I suppose a big change over the past 50 years is that we really boosted jobs that must be done in big cities. Wanna earn a lot of money? Take on a lot of debt and become a lawyer/accountant/etc. But we didn't create more cities. There's more people competing for the same small amount of commutable real estate, and the winners are the top earners.

I'm not sure how you fix it. The organic fix ought to be that businesses want to move out of the overpriced cities. But if that's also where their employment pool and investors are, that's tricky.

UK has had the same issue. The salary gap between London and anywhere else is huge. So everyone aspiring for a high salary wants to move to London. So prices are drastically higher. And there's no rebalancing in sight.

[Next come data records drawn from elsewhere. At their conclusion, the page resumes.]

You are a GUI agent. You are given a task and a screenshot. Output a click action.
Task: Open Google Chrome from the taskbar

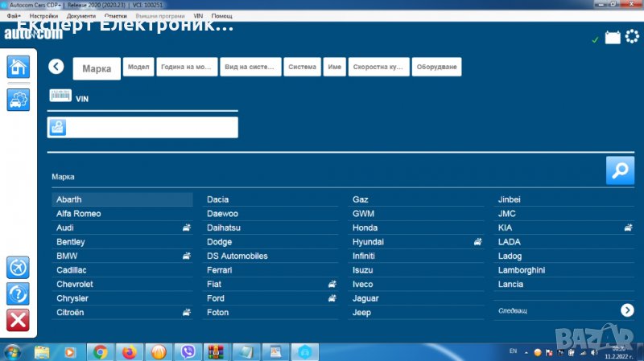click(x=100, y=351)
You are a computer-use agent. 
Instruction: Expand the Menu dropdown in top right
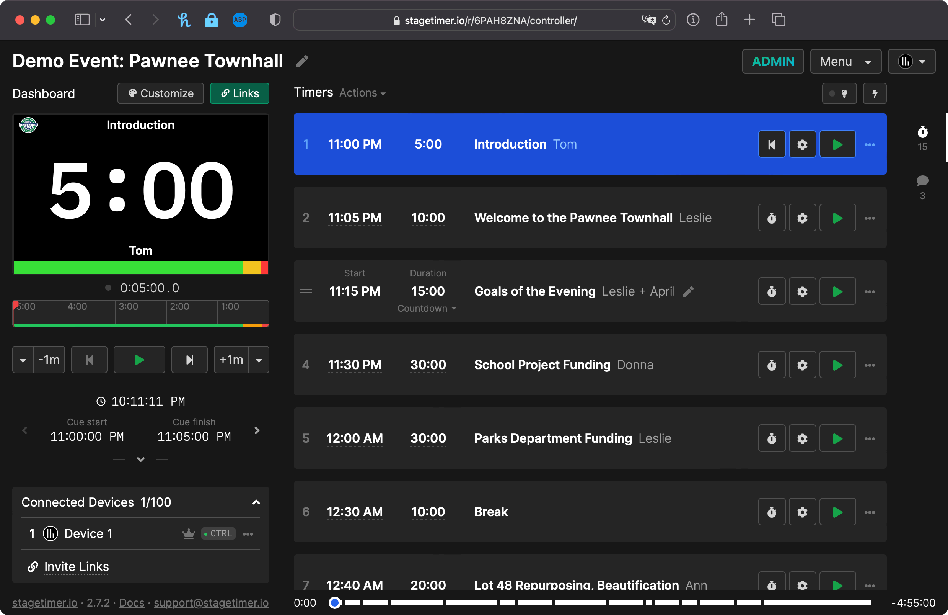coord(846,63)

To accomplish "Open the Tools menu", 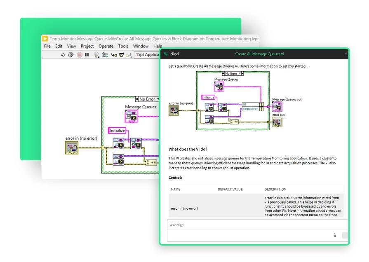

Maybe there's space for some government regulation? Tax cuts for companies hiring in lower CoL areas? No idea. But so long as an increasing pool of people is competing for a barely growing pool of housing, it's not going to get better.


Replies

wilkommentoday at 5:37 PM

The root cause of the dynamic you're highlighting here is wealth inequality. The more unequal the distribution of wealth in a society, the more concentrated wealth becomes geographically, because as wealth inequality grows, society begins to reorganize into a system which serves ever more lopsidedly to the needs of the wealth holders. The wealth holders, being few, and being social creatures like the rest of us, tend to congregate in fewer and fewer geographical areas. They have the money, so anyone who wants money must live near them to get some. So rents skyrocket in the geographical areas surrounding the wealth holders, which they ironically benefit from, as it creates a smaller amount of land that they need to buy in order to own all the economically significant land in the country, which only intensifies the cost-of-living crisis. Housing regulation cannot fix this, not only because housing regulators can become captured by the wealthy, but also because the root cause of the phenomenon is not addressable by housing policy.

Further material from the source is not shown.